• TASK OBJECTIVE: Extract every line below that contains the word "черные".

• Data excerpts:

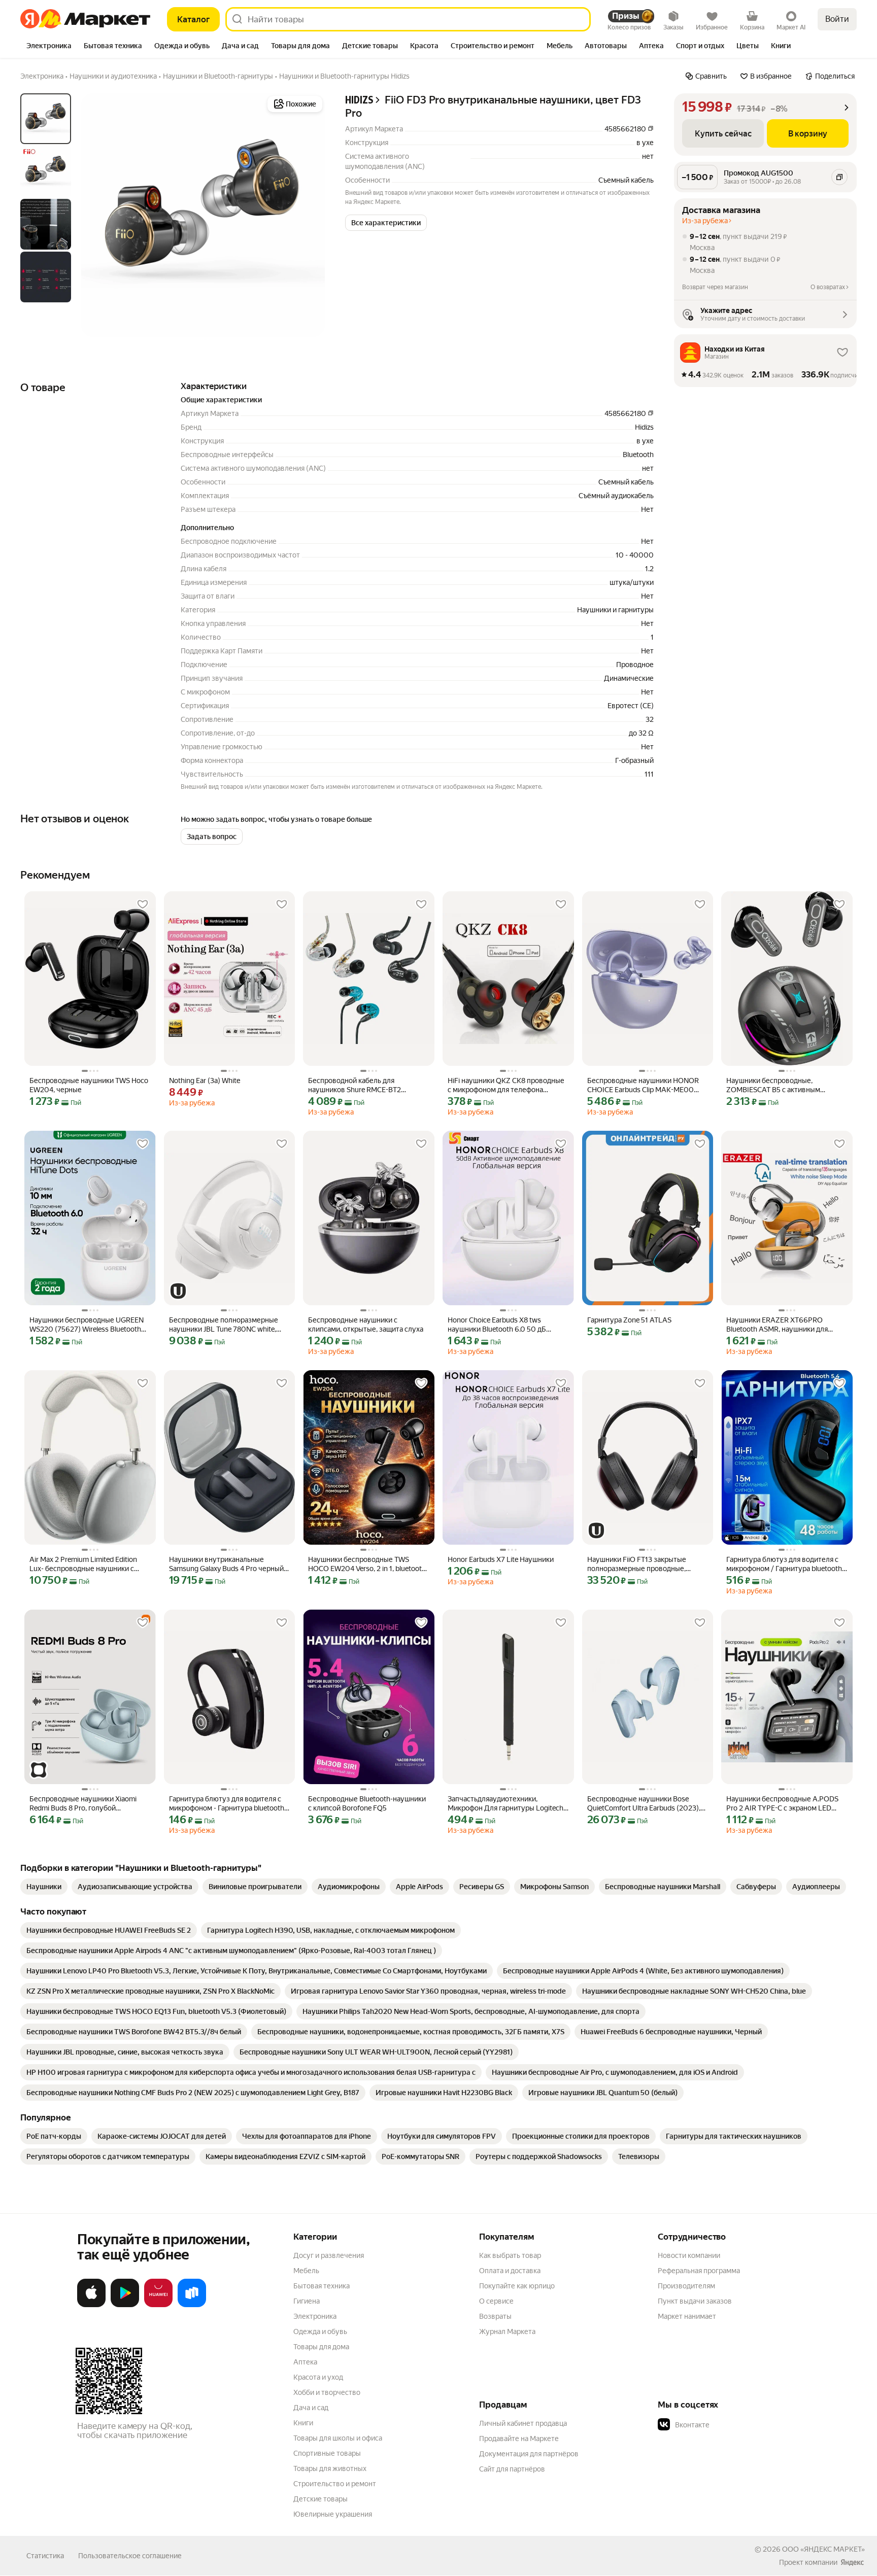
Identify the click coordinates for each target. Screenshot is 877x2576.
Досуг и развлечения (328, 2255)
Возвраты (495, 2316)
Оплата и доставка (510, 2271)
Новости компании (689, 2255)
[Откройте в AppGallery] (158, 2305)
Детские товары (320, 2499)
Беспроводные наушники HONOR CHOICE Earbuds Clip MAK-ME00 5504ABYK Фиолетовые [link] (643, 1085)
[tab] (49, 46)
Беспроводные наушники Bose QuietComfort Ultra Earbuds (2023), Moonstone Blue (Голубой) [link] (643, 1804)
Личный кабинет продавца (523, 2423)
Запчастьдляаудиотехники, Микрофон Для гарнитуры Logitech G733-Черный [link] (505, 1804)
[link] (44, 1886)
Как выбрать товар (510, 2255)
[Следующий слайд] (308, 215)
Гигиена (306, 2301)
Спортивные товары (327, 2453)
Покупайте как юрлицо (517, 2286)
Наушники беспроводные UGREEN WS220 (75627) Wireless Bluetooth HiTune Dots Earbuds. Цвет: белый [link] (86, 1325)
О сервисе (496, 2301)
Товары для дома (321, 2347)
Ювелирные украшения (332, 2514)
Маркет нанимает (687, 2316)
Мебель (306, 2271)
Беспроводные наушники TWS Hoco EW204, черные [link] (88, 1085)
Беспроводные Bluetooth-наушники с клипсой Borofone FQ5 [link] (367, 1803)
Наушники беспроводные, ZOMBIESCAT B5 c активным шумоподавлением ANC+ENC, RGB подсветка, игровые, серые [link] (783, 1085)
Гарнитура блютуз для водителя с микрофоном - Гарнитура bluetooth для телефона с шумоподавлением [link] (227, 1804)
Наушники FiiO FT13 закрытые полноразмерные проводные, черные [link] (636, 1564)
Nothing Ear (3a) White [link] (204, 1080)
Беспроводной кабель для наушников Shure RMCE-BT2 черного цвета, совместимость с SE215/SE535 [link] (362, 1085)
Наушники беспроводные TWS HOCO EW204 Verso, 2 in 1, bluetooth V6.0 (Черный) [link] (367, 1564)
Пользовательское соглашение (130, 2556)
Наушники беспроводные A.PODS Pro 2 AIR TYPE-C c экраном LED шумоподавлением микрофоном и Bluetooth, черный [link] (783, 1804)
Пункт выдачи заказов (695, 2301)
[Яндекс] (852, 2562)
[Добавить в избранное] (143, 904)
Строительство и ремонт (334, 2484)
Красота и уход (318, 2377)
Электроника (314, 2316)
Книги (303, 2423)
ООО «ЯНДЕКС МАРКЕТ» (823, 2549)
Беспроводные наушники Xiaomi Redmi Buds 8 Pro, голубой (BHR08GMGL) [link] (83, 1804)
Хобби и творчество (326, 2392)
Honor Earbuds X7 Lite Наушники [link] (501, 1559)
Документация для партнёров (529, 2454)
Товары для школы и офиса (337, 2438)
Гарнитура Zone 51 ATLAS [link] (629, 1320)
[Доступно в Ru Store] (192, 2305)
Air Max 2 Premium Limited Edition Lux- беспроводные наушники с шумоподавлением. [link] (83, 1564)
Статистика (45, 2556)
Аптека (305, 2362)
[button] (386, 223)
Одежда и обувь (320, 2331)
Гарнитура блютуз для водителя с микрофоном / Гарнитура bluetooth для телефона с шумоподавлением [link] (784, 1564)
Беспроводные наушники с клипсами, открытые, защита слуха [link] (365, 1324)
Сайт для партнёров (512, 2469)
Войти (837, 19)
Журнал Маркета (507, 2331)
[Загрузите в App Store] (91, 2305)
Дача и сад (310, 2408)
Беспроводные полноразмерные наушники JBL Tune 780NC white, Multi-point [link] (223, 1325)
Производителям (686, 2286)
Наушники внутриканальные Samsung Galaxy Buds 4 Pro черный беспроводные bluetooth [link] (226, 1564)
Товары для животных (329, 2468)
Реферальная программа (699, 2271)
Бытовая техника (321, 2286)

• ANSWER AREA:
Беспроводные наушники TWS Hoco EW204, черные [link] (88, 1085)
Наушники FiiO FT13 закрытые полноразмерные проводные, черные [link] (636, 1564)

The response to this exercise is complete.